Olivia

Olivia

A very sad man in love. Was there ever a worse sight?

Olivia, Honey, Dear,


Tonight's transmission won't be poetic, eloquent, sparkling, scintillating, or good in any regards. I'm writing purely because I told myself I wouldn't succumb to the desire to tell you that I'm falling asleep after one of the most strenuous days, all I can think about is you. Things feel adrift. As though habits of our universe simply suspended, leaving me, a stranger in a strange world. As a means of seeing the world, love was always my choice. It still is, of course. I just love you so greatly. I love you in the way that our famous love "fetishes" could only dream to.

Perhaps, I ought to explain myself. After all, when using such a charged word, one must digress to a point one can understand.
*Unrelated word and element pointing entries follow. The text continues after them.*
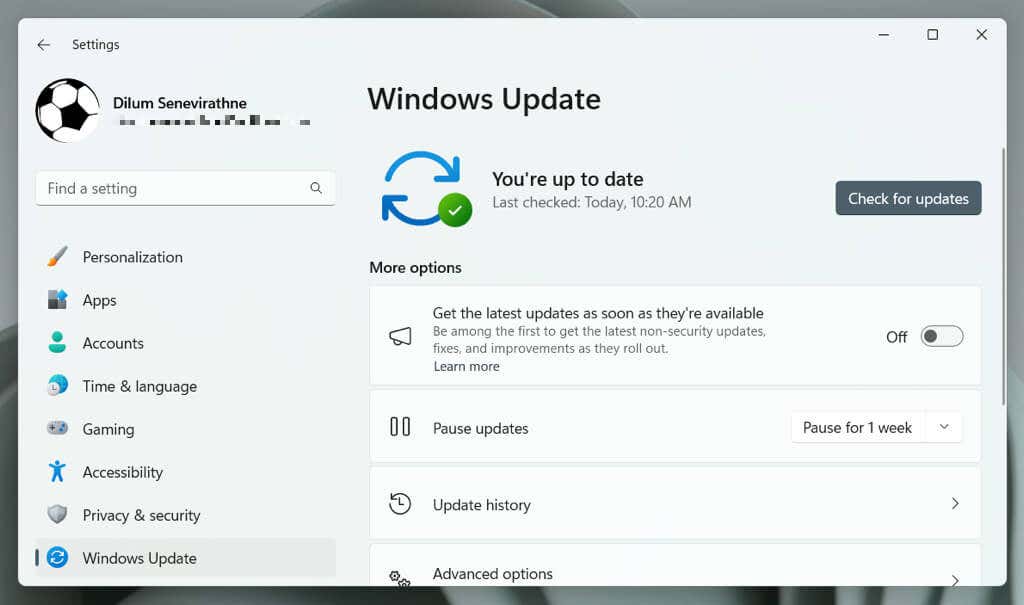Image resolution: width=1024 pixels, height=605 pixels.
Task: Click the Personalization paintbrush icon
Action: tap(57, 257)
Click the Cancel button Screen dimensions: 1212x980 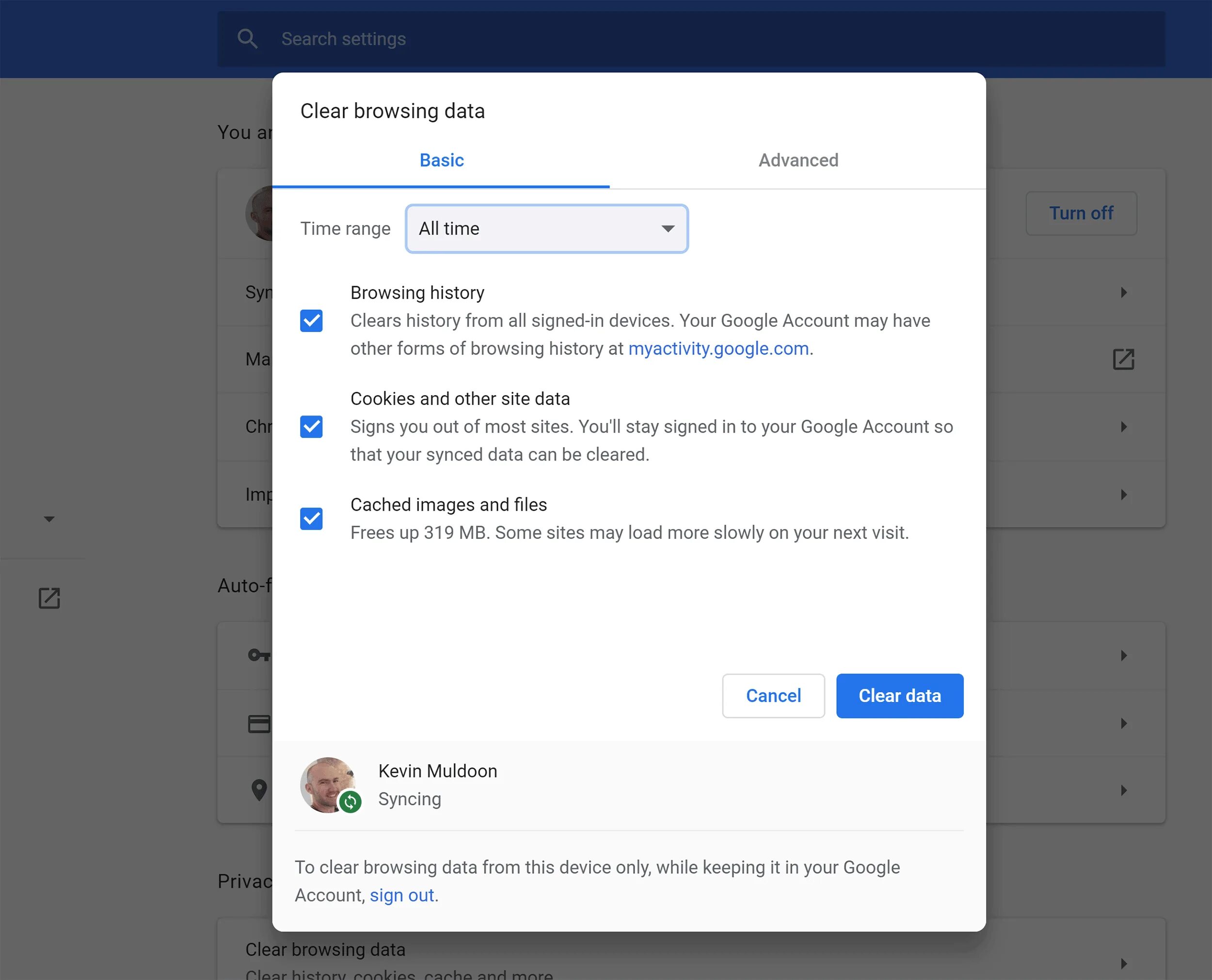click(x=773, y=696)
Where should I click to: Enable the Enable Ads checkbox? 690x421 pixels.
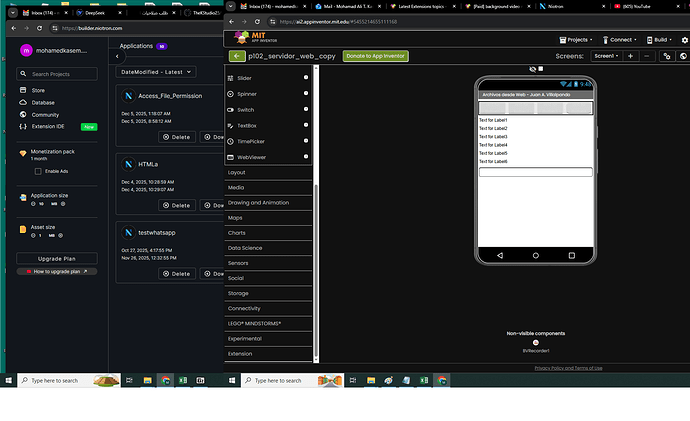pos(38,171)
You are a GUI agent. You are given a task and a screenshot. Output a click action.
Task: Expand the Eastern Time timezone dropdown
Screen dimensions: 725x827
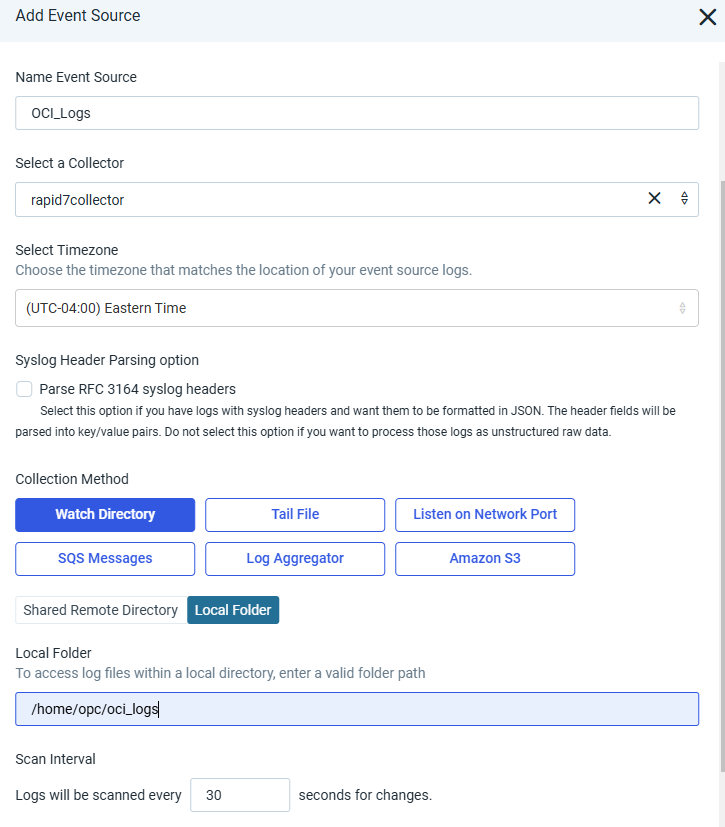pos(357,308)
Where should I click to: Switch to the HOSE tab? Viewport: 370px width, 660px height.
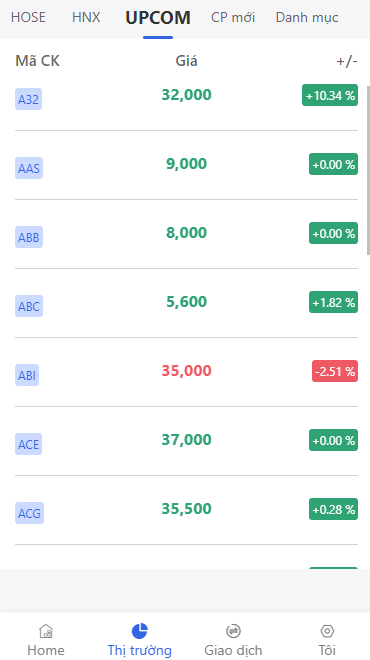pyautogui.click(x=28, y=17)
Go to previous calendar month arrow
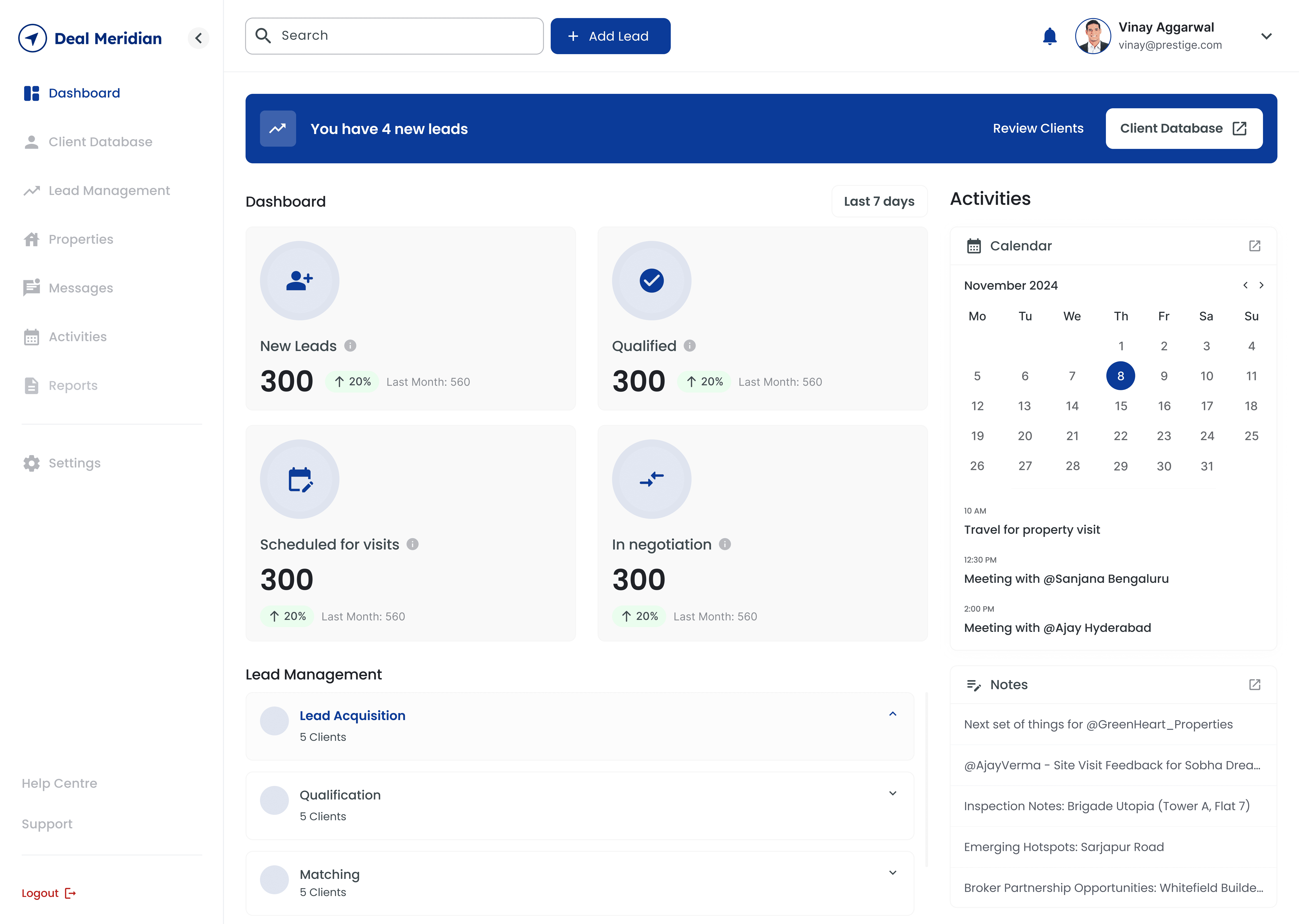Image resolution: width=1300 pixels, height=924 pixels. (1245, 285)
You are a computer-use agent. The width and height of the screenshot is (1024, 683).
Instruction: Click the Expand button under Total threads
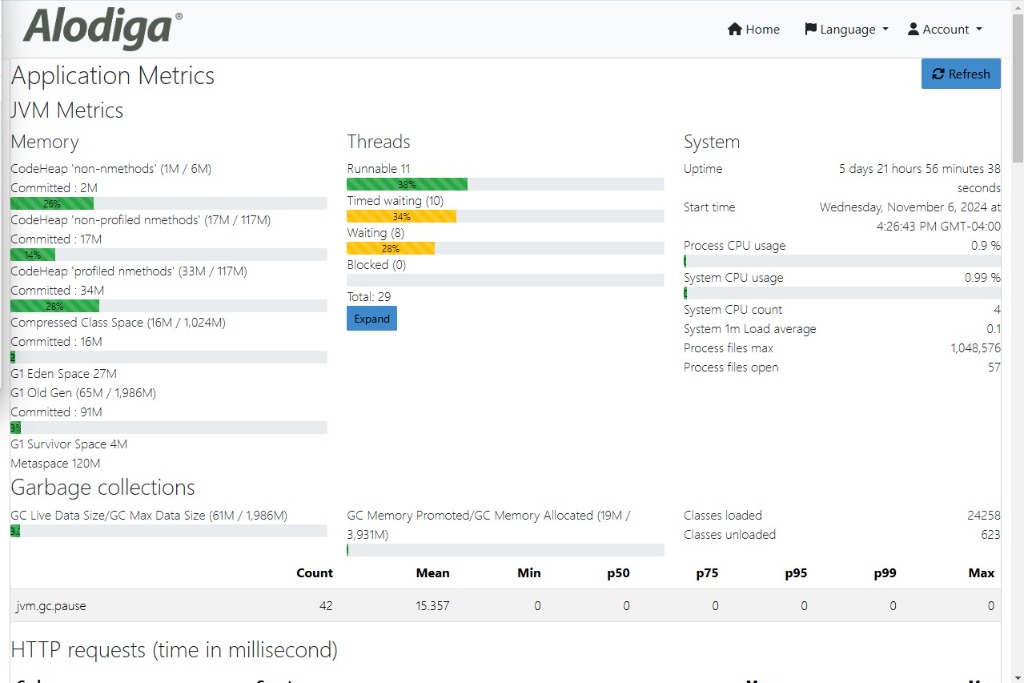pos(371,318)
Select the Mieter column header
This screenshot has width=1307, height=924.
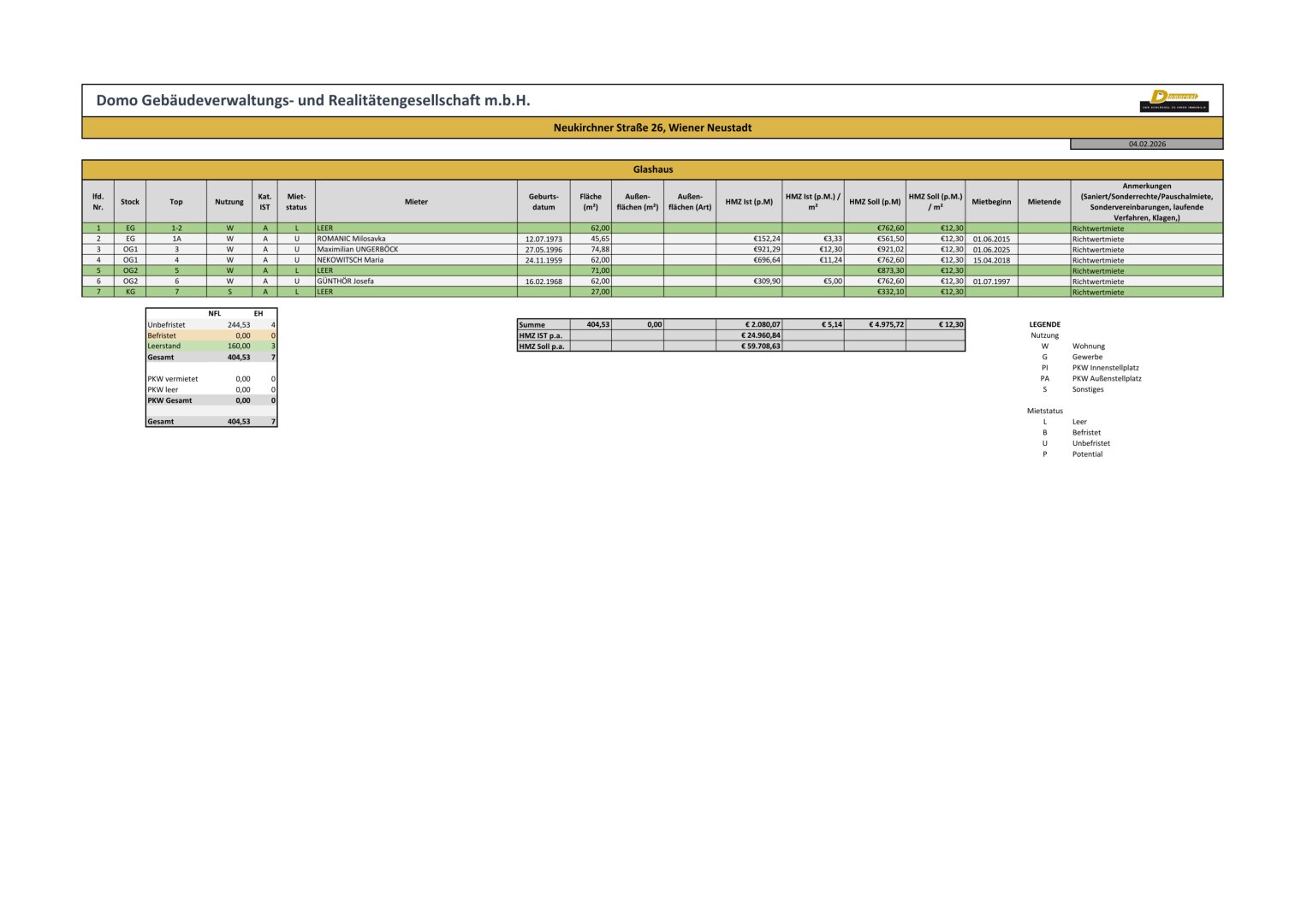416,202
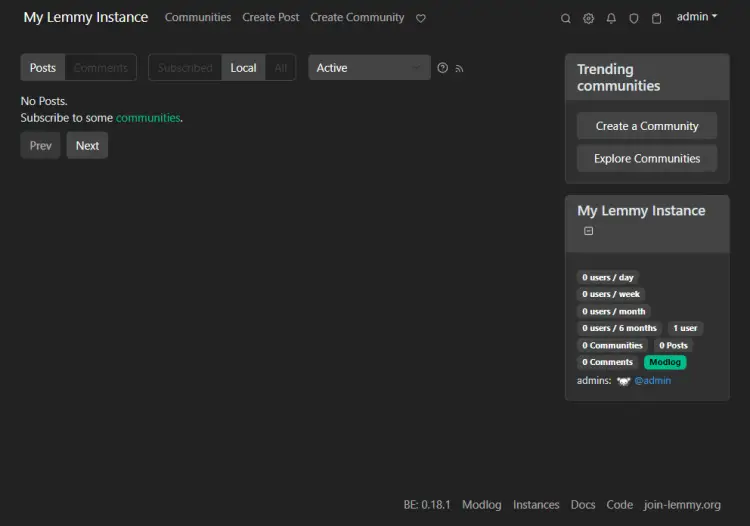Click the Explore Communities button
Screen dimensions: 750x526
tap(647, 158)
Anyhow, Zizek speaks often of a phenomena known as the "fetishests split". The idea is that our fetish, as it were, is something which allows us to face a cold and daunting reality. He uses the example of a man who loses his wife to cancer. He speaks of the most traumatric moments of her death with ease, so long as he is stroking her pet hampster. When the pet hampster dies, the man becomes suicidal. Furthermore, you are what allows me to see and comprehend a world that without you is so utterly disenchanting.

I've been awake for 14 hours, with 6 hours of sleep prior to that. I'm so so so tired. I wish I could be like a tumbleweed, much like Spike. I love Spike. I love you. I'm tired. I have no clue what I'm saying. I feel high.